● **ACTION ITEM**: Check each line of the data for "button", and copy the ones that have it.

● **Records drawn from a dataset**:
========================================

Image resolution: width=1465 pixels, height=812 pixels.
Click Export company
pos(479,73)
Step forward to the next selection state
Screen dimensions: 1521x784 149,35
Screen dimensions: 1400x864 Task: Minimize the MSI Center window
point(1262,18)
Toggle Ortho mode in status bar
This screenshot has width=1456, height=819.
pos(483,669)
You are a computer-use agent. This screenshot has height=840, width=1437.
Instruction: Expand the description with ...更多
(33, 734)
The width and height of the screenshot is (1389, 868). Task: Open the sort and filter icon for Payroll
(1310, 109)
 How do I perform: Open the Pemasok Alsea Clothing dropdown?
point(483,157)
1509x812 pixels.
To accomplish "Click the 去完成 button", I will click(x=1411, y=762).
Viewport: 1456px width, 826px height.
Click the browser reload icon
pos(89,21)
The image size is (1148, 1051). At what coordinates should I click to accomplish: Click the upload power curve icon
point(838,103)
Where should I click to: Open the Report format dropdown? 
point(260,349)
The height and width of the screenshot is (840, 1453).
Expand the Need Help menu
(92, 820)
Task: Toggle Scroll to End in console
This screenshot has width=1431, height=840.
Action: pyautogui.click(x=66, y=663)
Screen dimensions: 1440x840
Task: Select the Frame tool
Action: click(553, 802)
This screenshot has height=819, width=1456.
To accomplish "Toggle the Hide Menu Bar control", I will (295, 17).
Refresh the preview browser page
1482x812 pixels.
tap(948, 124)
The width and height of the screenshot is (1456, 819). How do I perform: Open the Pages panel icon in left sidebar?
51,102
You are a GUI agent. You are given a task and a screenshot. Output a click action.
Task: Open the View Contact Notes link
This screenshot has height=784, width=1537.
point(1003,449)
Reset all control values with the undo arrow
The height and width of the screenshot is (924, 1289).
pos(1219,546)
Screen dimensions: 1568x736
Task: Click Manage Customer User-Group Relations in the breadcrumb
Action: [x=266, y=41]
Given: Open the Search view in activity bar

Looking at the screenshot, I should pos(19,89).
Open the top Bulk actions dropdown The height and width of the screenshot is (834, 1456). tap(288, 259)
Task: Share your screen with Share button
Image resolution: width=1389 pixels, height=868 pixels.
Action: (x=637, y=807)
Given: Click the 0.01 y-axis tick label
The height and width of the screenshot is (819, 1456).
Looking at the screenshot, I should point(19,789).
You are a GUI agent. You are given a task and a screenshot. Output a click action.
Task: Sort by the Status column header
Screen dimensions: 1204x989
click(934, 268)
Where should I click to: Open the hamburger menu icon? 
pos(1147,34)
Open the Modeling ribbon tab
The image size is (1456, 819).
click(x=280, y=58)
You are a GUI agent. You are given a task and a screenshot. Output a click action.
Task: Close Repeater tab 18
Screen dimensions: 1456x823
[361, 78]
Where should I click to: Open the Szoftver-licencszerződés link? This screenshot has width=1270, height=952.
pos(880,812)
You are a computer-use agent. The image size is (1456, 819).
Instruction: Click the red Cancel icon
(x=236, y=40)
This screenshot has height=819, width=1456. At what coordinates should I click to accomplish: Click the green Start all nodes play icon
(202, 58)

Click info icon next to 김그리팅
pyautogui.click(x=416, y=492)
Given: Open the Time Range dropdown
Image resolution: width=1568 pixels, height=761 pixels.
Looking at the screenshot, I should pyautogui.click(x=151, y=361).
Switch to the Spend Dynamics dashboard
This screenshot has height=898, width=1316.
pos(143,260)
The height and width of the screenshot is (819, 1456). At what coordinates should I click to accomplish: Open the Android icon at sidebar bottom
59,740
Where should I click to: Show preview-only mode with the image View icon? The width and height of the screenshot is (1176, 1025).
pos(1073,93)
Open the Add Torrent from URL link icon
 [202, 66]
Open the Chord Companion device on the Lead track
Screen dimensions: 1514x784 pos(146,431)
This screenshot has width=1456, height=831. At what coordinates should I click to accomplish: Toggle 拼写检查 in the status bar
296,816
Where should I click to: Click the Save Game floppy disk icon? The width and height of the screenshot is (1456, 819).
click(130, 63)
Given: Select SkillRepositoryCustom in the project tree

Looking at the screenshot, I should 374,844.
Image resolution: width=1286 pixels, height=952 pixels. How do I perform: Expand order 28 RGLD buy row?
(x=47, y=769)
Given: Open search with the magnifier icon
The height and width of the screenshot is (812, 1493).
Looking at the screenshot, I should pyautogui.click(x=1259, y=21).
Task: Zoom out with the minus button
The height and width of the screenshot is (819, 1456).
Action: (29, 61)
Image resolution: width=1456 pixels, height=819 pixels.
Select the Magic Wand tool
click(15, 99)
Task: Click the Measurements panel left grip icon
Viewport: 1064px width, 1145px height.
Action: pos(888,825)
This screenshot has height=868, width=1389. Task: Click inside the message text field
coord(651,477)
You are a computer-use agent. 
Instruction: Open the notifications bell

========================================

● **RESPONSE TO THIS TASK**:
To accomplish "Click the 去完成 button", I will click(x=1411, y=762).
Task: Share your screen with Share button
Task: Zoom out with the minus button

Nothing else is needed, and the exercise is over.